By Jannie Vaught
Today with sunny warm skies and a looming heavy wind and a cold front coming into side swipe us I had to turn on my water taps and attempt to hydrate the dust. Mainly the trees with leaves. I went to the Texas A&M website to have a look at what may be coming our way for spring. December was the “Hottest” on record in 130 years. We were casually joking about how warm is, whether you have on a coat or a light jacket.
While this was happening I was watching the soil dry to a point of concern. Then today with the wind which further drys everything I had to get some answers. I went online to Texas A&M to have a look. What was repeated was “Drier winter weather patterns expand drought conditions”. There is a map of the 12 Texas A&M Agri-life extension districts. You can have a look at this site and see there are plans being done for this coming year. As a small gardener, how does this affect my plans for spring and summer growing? It changes the design and plans totally.
Do you have rainwater storage? D
Do you have a soaker system with timers installed to direct the water to each plant?
What am I going to plant?
Drought and heat resistant varieties are #1.
And are we going to have early warm temperatures?
If the soil warms up and I can plant early with the possibility of having to use frost cover I am considering that as a “Fast Track” to get the garden in and get it harvested.

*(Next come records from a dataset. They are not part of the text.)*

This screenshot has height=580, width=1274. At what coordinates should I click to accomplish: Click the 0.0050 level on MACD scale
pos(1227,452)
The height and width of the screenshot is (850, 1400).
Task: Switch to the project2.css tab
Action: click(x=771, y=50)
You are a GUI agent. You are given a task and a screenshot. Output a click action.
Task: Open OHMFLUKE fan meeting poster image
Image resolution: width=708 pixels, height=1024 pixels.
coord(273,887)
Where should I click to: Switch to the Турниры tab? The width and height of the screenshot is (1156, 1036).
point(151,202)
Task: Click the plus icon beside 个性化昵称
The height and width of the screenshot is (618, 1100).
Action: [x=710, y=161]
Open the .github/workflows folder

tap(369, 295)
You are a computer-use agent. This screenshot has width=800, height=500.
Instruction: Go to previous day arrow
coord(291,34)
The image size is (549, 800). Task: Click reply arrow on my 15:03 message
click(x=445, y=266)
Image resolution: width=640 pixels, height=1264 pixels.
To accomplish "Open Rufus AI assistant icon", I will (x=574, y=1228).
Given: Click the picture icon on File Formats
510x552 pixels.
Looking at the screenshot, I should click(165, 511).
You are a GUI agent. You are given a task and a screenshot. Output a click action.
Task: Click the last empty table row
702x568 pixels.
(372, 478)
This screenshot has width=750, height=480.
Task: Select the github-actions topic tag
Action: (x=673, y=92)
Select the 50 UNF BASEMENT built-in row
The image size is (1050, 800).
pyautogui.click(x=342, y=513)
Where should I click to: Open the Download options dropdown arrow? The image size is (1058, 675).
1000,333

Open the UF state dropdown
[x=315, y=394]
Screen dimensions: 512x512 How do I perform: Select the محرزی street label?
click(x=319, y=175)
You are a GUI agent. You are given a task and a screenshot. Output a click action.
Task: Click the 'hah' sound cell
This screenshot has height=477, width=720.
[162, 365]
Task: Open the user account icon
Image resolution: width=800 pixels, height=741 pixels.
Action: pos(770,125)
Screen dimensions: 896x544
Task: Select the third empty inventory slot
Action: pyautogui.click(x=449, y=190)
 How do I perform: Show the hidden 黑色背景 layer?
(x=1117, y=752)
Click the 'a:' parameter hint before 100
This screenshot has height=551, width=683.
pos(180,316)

This gets me to really research the day’s to harvest timing for each plant. This is on each seed package and easy to reference if you have the variety name. I did have great success with planting by the Moon and will continue to use this chart, I’ll keep the Framers Almanac close at hand for reference. We are close to onion planting time and here in our zone, we grow short-day onions. Again we are needing to be paying attention to our soils, our moisture, and how we are going to plan for the spring. It may be a smaller garden with deeper mulch to hold in moisture, the use of row covers for heat and insect control, and laying soaker hose under weed cloth.
Start now doing your research for growing in dry conditions and looking at container gardens that are movable and more water controlled. Such as Green Stalk. Planting potatoes in large deep buckets. Also, think about areas with partial shade as a better location for those tomatoes I have found this to be slower but I do get a harvest. And there is always the true enough experience it may rain and we could have a cooler spring but it is best to plan for conditions that are now. And that is” It is dry! “
We are planning for a dry season to come but hoping for some rain.